New cyberattack report reveals how hackers quietly moved across cloud systems without using malware.
Redmond, Washington, 19 May 2026 – Microsoft has revealed details of a sophisticated cyberattack campaign that shows how dangerous stolen digital identities have become in today’s cloud-driven world. In a newly published security report, the company explained how a threat group known as Storm 2949 managed to turn a single compromised identity into a large-scale cloud breach affecting multiple systems and accounts.
According to Microsoft’s security researchers, the attackers did not rely on traditional malware or ransomware to carry out the operation. Instead, they focused on stealing login credentials and abusing legitimate cloud services to quietly move across systems, gain access to sensitive information, and extract large amounts of data.
The report highlights how cybercriminals are increasingly shifting toward identity-based attacks rather than direct system hacking. Once attackers gain access to a user’s credentials, they can often move through cloud platforms without triggering traditional security alarms. This allows them to operate silently while accessing emails, shared files, cloud storage, and internal systems.
Microsoft researchers said Storm 2949 used compromised identities to access multiple cloud resources and download large volumes of files through legitimate interfaces such as OneDrive. In some cases, thousands of files were reportedly extracted in a single action.

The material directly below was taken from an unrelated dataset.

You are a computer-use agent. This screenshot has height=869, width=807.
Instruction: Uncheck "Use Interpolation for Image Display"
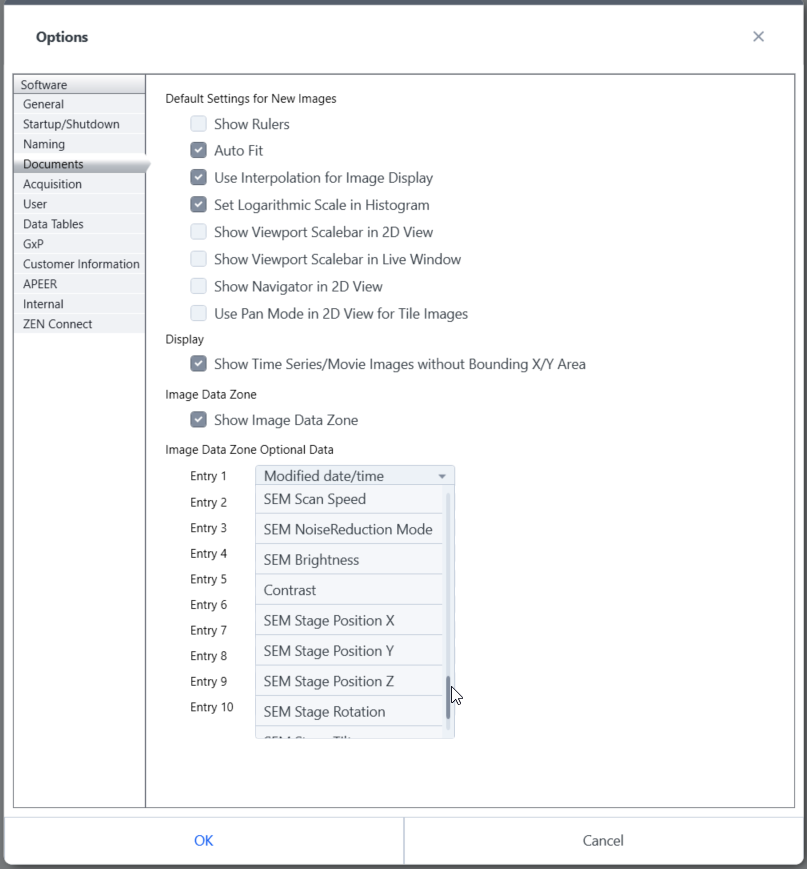click(198, 177)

Cybersecurity experts say this type of attack reflects a growing challenge for businesses worldwide. As organizations increasingly depend on cloud computing, remote work systems, and digital collaboration platforms, user identities have become one of the most valuable targets for cybercriminals.
Traditional cybersecurity tools were mainly designed to detect malicious software, suspicious downloads, or network intrusions. However, identity-based attacks are often harder to identify because attackers may appear to behave like legitimate users after obtaining stolen credentials.
The rise of artificial intelligence and automation is also changing the cybersecurity landscape. Security researchers warn that AI-powered tools can help attackers automate phishing campaigns, mimic human behavior, and identify weak access points more efficiently. At the same time, companies are also using AI-driven security systems to detect unusual login activity and suspicious behavior patterns faster than before.
Microsoft’s report comes amid growing concerns over cloud security and credential theft worldwide. Recent cybersecurity investigations have shown a sharp increase in phishing attacks, token theft, and identity compromise campaigns targeting businesses, healthcare organizations, financial institutions, and technology companies.
Experts believe identity protection will become one of the most important areas of cybersecurity investment over the next few years. Companies are increasingly adopting multi-factor authentication, zero-trust security frameworks, continuous monitoring systems, and stricter cloud access controls to reduce risks associated with stolen credentials.
The report also highlights how modern cyberattacks are becoming more strategic and less visible. Instead of deploying disruptive malware immediately, attackers are now focusing on remaining undetected for longer periods while collecting sensitive information and expanding access across cloud environments.
Industry analysts say cloud security is entering a new phase where protecting identities may become even more important than protecting devices themselves. As businesses continue adopting AI-powered systems, cloud infrastructure, and digital workflows, cybersecurity strategies will need to evolve rapidly to address increasingly advanced identity-driven threats.
Microsoft’s latest findings serve as another reminder that in today’s digital economy, a single compromised login can potentially open the door to an organization’s entire cloud environment.